Al medio día el calor en la hacienda era insoportable. Los trabajadores metidos en los cañaverales tenían que soportar temperaturas que sobrepasaban los 35 grados No obstante, los peones seguían dándole a la lampa y al pico, picchando hojas de coca para no sentir sed ni hambre, hasta la hora del cocaví, que sus mujeres les preparaban y llevaban hasta el mismo lugar donde laboraban, merienda que consistía en una porción de cancha de maíz, un picante de berros con queso y un poco de leche y unas cuantas papas cortadas en trozos.
Allí, la única forma de darse cuenta del paso del tiempo era viendo desaparecer la sombra de sus cuerpos al ponerse el sol sobre ellos en forma vertical porque ninguno tenía reloj. No era necesario, porque la posición del astro rey era su mejor reloj y el avance de la sombra los segunderos inequívocos de esa natural forma de medir el tiempo.
No obstante, se enteraban de la hora de la merienda cuando se escuchaba el sonido de un pito, parecido al de un tren, y simultáneamente todos dejaban sus herramientas y se iban a buscar la sombra de un molle o de un árbol de tara donde daban cuenta a su franciscano almuerzo y luego descansaban recostados sobre el pasto.

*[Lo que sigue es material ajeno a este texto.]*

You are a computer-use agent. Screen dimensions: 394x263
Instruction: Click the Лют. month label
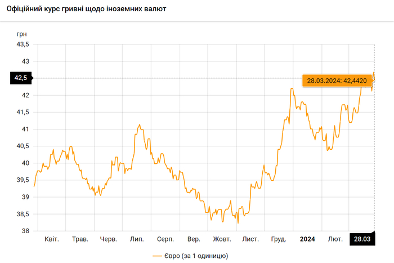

Algunos, los que estaban más cerca de la casona, se iban al patio principal de la hacienda para esperar a las vendedoras de menús sentados sobre unos poyos hechos de adobe de barro, adosados a la pared, junto a una pileta de agua y al costado de la puerta principal.
Por órdenes del hacendado, a todos les servían un vaso de chicha de jora, pero el aguardiente y el upi, (la última melaza de la caña de azúca), lo tenían que pagar.
Ruperto y Demetrio, eran los peones más jóvenes y muy amigos. Y mientras esperaban que la vendedora les dejara el refrigerio, porque aún eran soleteros y no tenían quién les prepare sus alimentos, se les ocurrió jugar al tejo para matar el tiempo. En ese momento se apareció en el patio una adolescente linda y sensual que atrajo la mirada de los jóvenes.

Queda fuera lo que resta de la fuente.